Clearly, we need to examine the ethical implications of this new picture of human consciousness and what it means for our identity as humans.

Science and the theory of consciousness and the unconscious

Since the 1970s there has been impressive progress in the scientific investigation of consciousness. In particular, brain imaging techniques, which have allowed us to look directly into the living brain, have given us new tools to investigate consciousness.

This has also impacted the study of the so called “disorders of consciousness” like coma, unresponsive wakefulness syndrome, and what is known as a minimally conscious state.

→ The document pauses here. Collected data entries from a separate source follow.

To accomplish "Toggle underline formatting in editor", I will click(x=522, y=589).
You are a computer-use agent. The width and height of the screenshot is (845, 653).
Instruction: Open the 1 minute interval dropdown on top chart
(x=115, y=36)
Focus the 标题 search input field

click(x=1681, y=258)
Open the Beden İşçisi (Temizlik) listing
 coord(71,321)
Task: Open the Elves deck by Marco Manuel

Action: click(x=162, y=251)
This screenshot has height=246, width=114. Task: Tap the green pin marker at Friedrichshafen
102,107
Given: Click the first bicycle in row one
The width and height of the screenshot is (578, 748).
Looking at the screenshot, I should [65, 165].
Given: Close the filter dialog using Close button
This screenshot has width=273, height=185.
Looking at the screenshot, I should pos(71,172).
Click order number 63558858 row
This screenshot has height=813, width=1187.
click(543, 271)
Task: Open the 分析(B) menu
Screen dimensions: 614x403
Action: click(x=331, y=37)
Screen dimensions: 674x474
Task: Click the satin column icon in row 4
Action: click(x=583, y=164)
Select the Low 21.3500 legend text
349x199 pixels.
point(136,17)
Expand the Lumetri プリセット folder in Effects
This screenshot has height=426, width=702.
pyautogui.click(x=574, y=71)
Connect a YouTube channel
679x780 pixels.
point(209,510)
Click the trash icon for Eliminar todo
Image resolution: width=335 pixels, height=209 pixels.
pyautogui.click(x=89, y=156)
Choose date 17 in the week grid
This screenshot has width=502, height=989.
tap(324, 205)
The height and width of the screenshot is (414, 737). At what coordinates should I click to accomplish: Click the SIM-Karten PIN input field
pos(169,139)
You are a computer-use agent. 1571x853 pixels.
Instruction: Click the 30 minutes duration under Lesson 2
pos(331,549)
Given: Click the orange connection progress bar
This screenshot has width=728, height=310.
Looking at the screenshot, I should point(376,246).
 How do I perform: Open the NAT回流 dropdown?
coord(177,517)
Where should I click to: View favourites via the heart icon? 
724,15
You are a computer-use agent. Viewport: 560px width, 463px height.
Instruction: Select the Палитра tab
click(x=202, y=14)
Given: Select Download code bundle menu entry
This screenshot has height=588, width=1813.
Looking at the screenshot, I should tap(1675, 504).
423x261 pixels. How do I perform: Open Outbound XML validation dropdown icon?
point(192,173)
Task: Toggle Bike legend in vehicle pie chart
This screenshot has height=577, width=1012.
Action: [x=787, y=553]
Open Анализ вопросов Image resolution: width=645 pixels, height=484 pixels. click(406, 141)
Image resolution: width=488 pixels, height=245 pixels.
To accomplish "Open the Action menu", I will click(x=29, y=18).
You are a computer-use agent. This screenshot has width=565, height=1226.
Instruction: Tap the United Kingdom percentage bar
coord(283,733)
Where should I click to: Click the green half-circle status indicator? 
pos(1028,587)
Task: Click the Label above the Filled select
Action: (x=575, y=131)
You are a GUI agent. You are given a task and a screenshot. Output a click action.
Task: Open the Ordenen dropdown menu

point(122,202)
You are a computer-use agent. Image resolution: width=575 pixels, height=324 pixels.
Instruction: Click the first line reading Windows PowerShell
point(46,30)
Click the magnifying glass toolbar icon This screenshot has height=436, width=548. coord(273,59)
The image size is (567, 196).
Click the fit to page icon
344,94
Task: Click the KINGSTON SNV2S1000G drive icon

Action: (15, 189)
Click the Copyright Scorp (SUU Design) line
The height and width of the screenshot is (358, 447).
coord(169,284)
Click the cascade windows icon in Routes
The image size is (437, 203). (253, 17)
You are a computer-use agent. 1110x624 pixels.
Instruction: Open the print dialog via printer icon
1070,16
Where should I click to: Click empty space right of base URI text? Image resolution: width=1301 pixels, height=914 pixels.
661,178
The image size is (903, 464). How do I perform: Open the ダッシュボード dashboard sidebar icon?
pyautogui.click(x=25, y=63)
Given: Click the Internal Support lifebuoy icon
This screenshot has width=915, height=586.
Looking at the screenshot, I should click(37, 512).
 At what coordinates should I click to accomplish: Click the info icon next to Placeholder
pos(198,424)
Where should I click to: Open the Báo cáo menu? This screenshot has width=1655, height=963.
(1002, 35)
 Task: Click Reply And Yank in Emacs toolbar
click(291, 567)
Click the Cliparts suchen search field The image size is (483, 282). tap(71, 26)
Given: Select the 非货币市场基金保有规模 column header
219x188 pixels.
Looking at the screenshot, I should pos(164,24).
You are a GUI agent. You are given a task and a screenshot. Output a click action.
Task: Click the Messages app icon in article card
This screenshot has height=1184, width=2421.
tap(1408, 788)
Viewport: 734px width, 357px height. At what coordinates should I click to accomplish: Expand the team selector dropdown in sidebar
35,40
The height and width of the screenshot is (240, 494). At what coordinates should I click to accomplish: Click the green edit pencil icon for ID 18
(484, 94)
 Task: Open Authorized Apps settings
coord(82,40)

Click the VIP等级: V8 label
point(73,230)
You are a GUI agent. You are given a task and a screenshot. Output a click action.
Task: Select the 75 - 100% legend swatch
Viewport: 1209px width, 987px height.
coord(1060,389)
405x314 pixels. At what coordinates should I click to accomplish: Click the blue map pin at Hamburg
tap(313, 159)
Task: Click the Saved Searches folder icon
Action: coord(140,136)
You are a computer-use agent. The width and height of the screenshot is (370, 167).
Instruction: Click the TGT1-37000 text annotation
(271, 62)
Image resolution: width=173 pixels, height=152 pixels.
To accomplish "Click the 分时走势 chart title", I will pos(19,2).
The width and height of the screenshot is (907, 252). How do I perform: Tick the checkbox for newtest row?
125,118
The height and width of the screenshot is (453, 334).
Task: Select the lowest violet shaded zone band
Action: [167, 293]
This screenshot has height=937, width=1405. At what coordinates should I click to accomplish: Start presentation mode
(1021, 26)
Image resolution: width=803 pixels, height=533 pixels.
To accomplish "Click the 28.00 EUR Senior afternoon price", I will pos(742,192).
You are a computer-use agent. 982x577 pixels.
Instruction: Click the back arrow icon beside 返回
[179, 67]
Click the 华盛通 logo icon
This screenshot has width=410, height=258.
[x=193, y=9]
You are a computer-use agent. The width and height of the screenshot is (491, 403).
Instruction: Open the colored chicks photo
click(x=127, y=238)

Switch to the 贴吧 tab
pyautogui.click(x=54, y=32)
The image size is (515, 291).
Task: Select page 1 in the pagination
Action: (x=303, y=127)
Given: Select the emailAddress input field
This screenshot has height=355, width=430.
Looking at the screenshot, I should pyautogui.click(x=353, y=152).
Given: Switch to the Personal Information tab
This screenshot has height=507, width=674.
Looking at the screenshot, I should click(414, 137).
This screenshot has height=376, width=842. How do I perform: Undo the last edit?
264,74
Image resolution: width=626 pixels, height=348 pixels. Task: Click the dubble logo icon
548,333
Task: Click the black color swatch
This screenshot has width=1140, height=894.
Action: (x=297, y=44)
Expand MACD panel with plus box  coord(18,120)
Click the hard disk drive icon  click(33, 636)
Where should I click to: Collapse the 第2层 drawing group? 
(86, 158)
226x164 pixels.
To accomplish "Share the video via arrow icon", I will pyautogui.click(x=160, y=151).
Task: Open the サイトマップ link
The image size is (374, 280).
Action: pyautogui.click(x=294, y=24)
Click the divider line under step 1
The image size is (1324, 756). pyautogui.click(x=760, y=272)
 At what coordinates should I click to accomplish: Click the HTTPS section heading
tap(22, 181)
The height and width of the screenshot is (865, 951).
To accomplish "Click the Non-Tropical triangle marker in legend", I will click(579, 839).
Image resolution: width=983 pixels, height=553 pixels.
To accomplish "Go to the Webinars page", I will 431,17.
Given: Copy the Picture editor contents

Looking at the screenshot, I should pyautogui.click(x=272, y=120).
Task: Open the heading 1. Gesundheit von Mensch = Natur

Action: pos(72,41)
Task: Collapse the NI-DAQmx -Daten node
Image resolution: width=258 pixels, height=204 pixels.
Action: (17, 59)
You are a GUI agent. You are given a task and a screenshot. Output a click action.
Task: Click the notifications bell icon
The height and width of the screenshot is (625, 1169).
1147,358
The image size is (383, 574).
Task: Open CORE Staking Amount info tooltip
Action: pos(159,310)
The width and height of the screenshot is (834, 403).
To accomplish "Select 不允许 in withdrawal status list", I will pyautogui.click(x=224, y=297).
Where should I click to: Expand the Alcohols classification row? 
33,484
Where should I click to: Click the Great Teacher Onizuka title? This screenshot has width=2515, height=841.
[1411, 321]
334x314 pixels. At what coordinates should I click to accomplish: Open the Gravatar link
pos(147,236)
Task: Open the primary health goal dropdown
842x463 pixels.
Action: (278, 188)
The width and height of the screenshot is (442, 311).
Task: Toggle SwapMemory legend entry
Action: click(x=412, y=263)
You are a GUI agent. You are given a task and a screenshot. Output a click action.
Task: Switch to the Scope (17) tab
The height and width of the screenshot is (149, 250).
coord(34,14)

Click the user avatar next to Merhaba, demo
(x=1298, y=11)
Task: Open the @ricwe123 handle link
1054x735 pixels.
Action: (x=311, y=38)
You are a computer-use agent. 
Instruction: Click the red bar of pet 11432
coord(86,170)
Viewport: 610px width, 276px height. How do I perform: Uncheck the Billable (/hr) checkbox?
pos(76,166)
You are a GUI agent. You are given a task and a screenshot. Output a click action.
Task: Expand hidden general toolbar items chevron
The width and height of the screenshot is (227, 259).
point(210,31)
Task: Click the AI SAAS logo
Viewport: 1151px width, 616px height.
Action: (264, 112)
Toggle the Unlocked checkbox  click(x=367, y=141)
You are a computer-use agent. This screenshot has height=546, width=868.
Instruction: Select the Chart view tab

Coma patients are characterized as having a complete absence of both wakefulness and awareness, meaning they lack both vigilance and ability to consciously process information. Someone with unresponsive wakefulness syndrome experiences sleep-wake cycles with no awareness, and those in a minimally conscious state experience intermittent periods of wakefulness and awareness.

Today we know more about what happens in the brain of patients with these disorders, and this growing knowledge has at least two very positive effects: Better therapeutic protocols and a better description of what consciousness actually is.

But the existing protocols are limited as they focus only on residual consciousness while ignoring possible residual unconscious abilities, meaning that clinicians usually test the patients to check whether they are able to consciously perceive something while the ability to unconsciously process information is completely ignored.

Learning how to communicate with unresponsive patients

An emblematic case is the development of new tools to potentially communicate with patients suffering from disorders of consciousness.

For instance, take our earlier example of Jane. In order to figure out what exactly was going on in Jane’s brain, the researchers studying her set up an experiment.

They ask Jane to perform two different mental tasks: To imagine herself playing tennis and to imagine herself moving around her house and they monitor how her brain responds with functional magnetic resonance imaging.

Again, Jane’s cerebral activity looks very similar to that of a group of control patients.

As a result, the researchers are able to implement a very simple yes/no communication with her: She imagines herself playing tennis when she wants to say “yes” and moving around her house when she wants to say “no”.

Is Jane conscious or not?

Whether Jane is conscious or not is an important question, and it is still open.

Either way, contemporary neuroscience and neurotechnology appear to open a new window into the residual mental life of brain injured patients and show what a very damaged brain is still able to do. The result is that one of the most intimate phenomenon that exists, consciousness, is literally externalized, meaning it is detectable and visible to other people around the patient.

As a result, new ways to interact with these patients may be developed, with important clinical and ethical consequences. For example, should we obtain informed consent directly from the patient rather than asking their legal guardian?

New model of consciousness: A spectrum and neither on or off

At the conceptual level, new models of consciousness are now being developed. One of these, called the Intrinsic Consciousness Theory, includes elements from both philosophy and neuroscience and describes consciousness as a continuum. With this model, it is difficult to draw a sharp definition between an unconscious mind and a conscious one.

This agrees with recent scientific evidence and a related theory of the unconscious, which emerges not as something passive, flat, and similar for everyone, but as an active and subjective brain dimension, which is to a certain degree, unique, because it results from previous life experiences. Moreover, the unconscious is not disconnected from awareness and it contributes massively to shape our aware life.

Recent research shows that the unconscious is able to correlate information, associate meaning, reason quickly, develop complex computations, selectively focus on information, and to make complex inferences. They can make decisions to act based on information gathered from their surroundings, and evaluate their experiences, and demonstrate goal-directed behavior.

The unconscious patient should not be treated differently

While consciousness is usually defined as the opposite of unconscious, recent research suggests that this kind of interpretation is too simplistic and should be updated and the concept of unconscious emotion is increasingly gaining scientific literacy.

Just because a patient shows no visible signs of consciousness does not mean that they are not conscious. Similarly, the lack of visible emotion is not sufficient evidence for the lack emotion per se and there might well be an internal emotional life that we just don’t see.